#### [What is being asked]
Go to the line in the data below that contains "Contents (239, 262)". Write it out exactly, along with every later line through the last, and nothing else.

[Stored data]
···

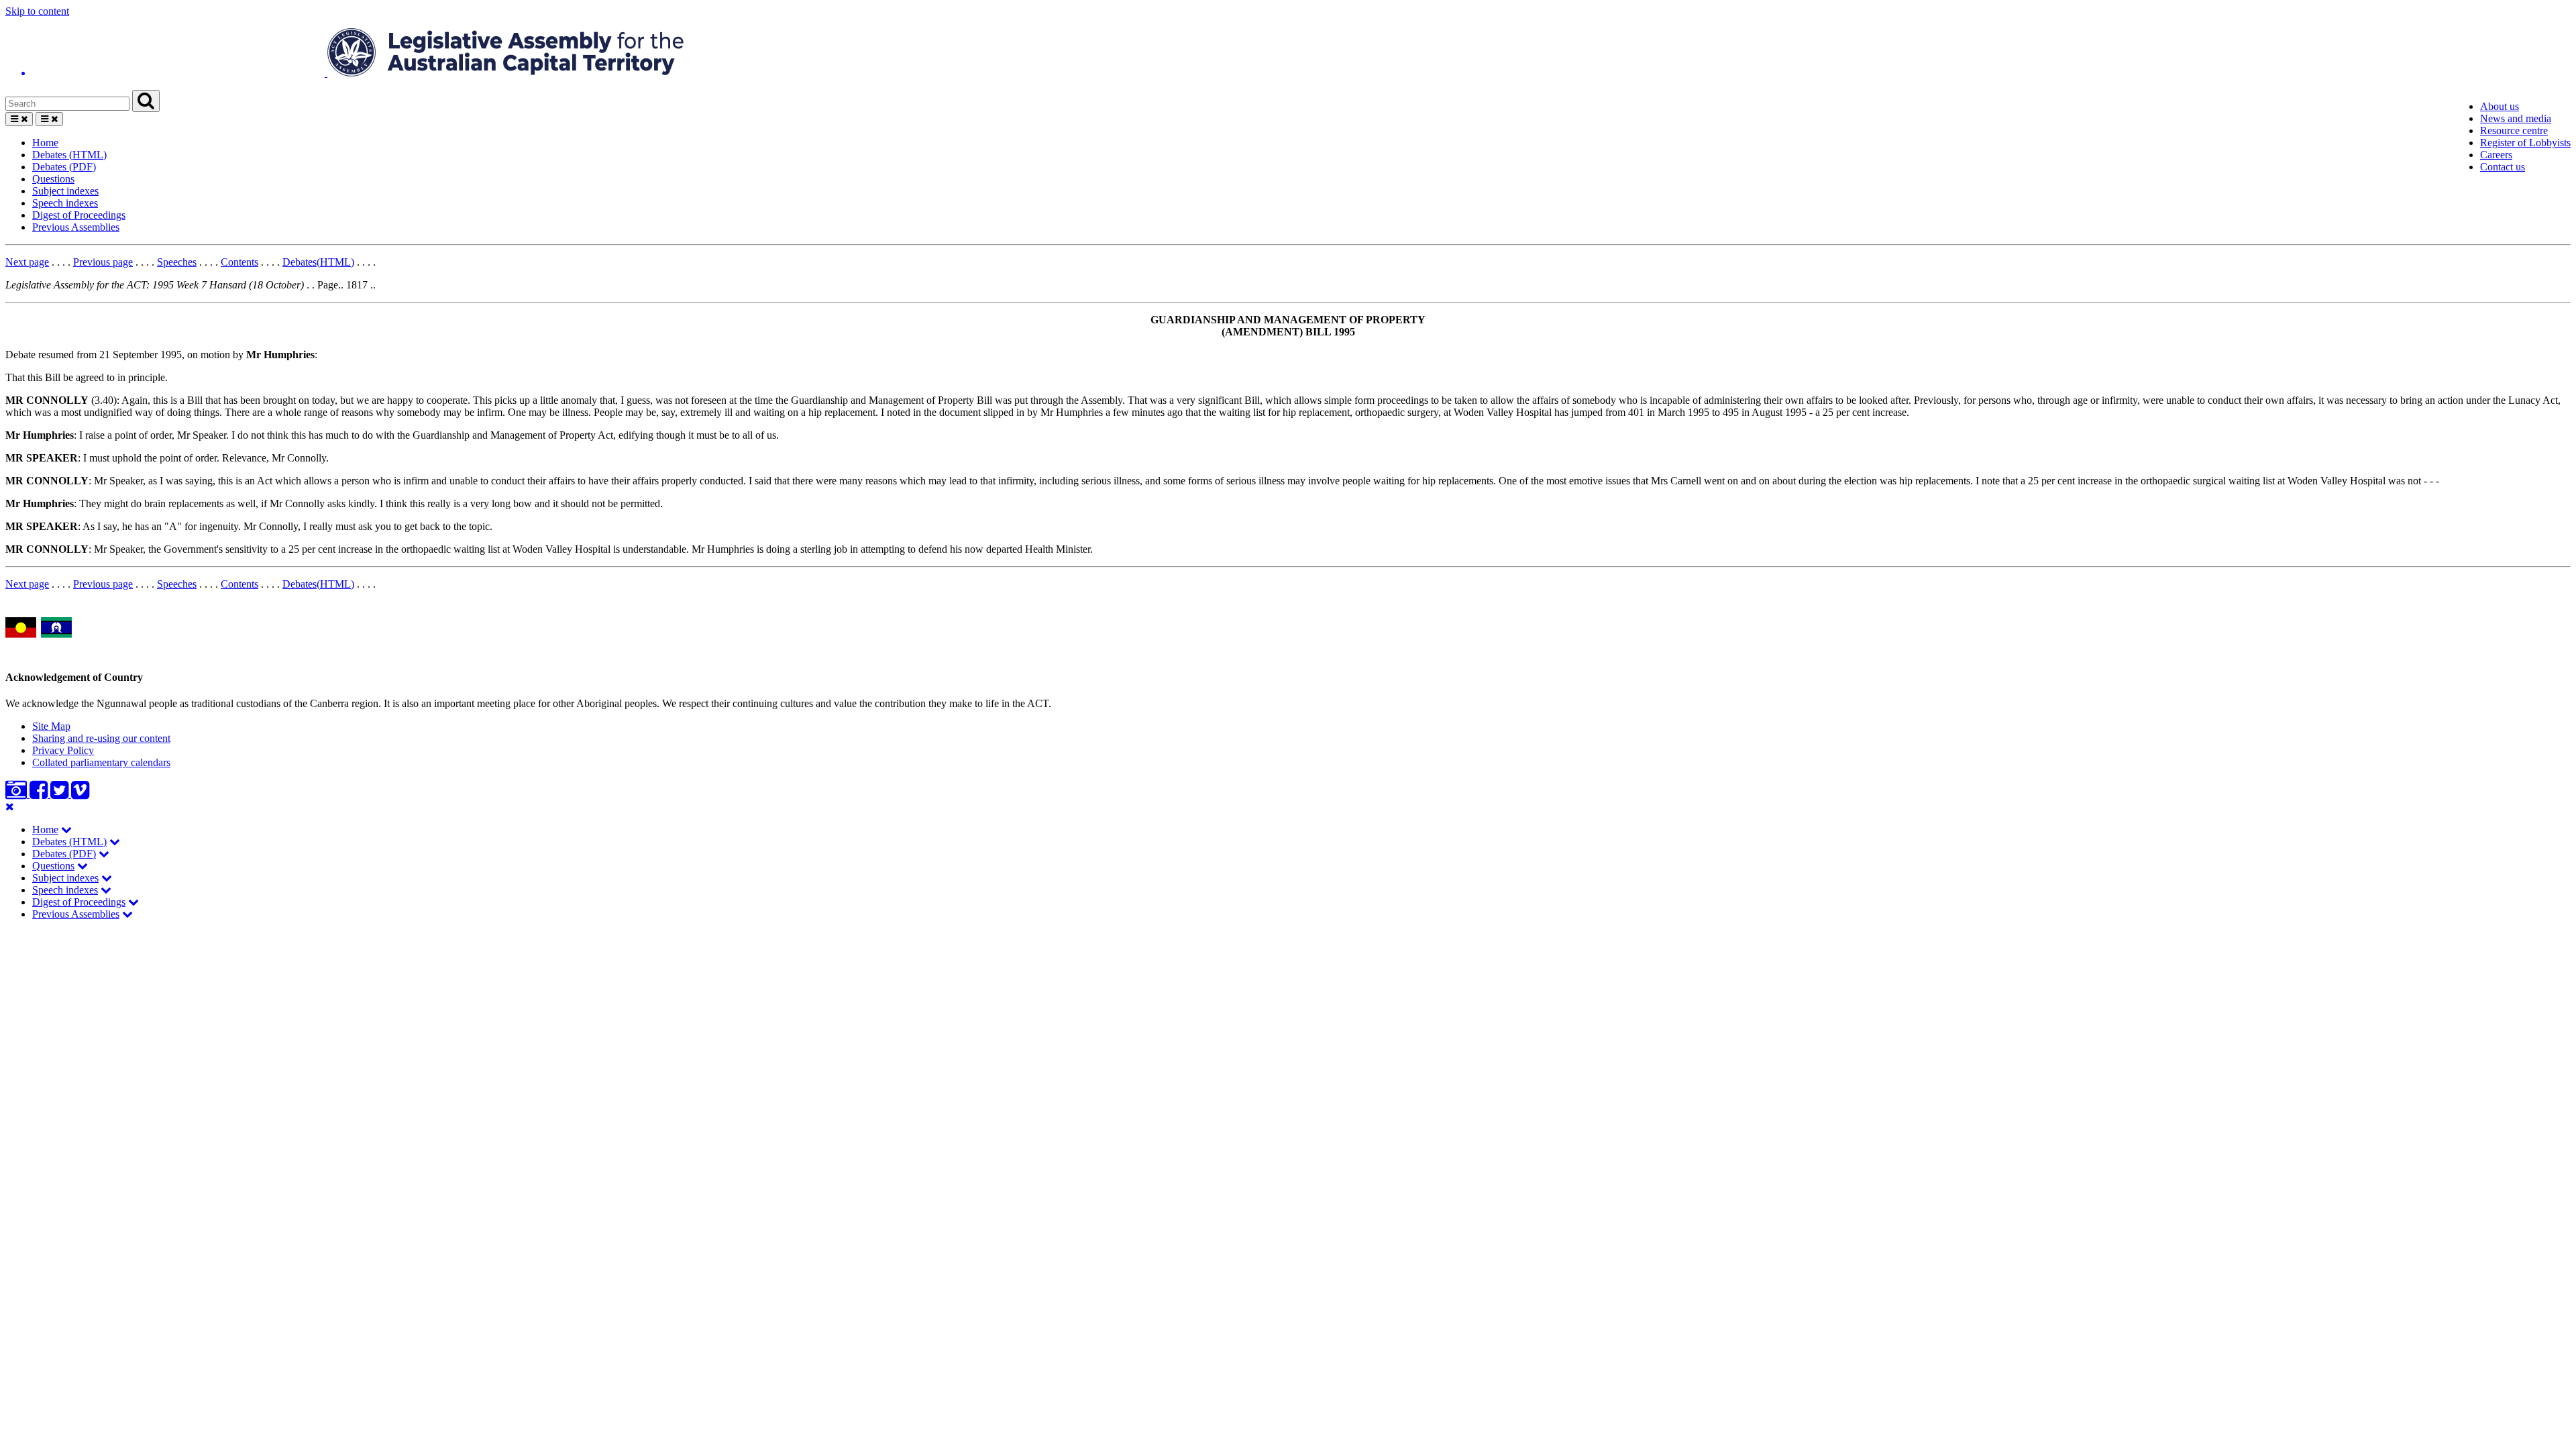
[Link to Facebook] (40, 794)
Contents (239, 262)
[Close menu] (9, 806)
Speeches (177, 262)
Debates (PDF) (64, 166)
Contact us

···

#### [Written response]
Contents (239, 262)
[Close menu] (9, 806)
Speeches (177, 262)
Debates (PDF) (64, 166)
Contact us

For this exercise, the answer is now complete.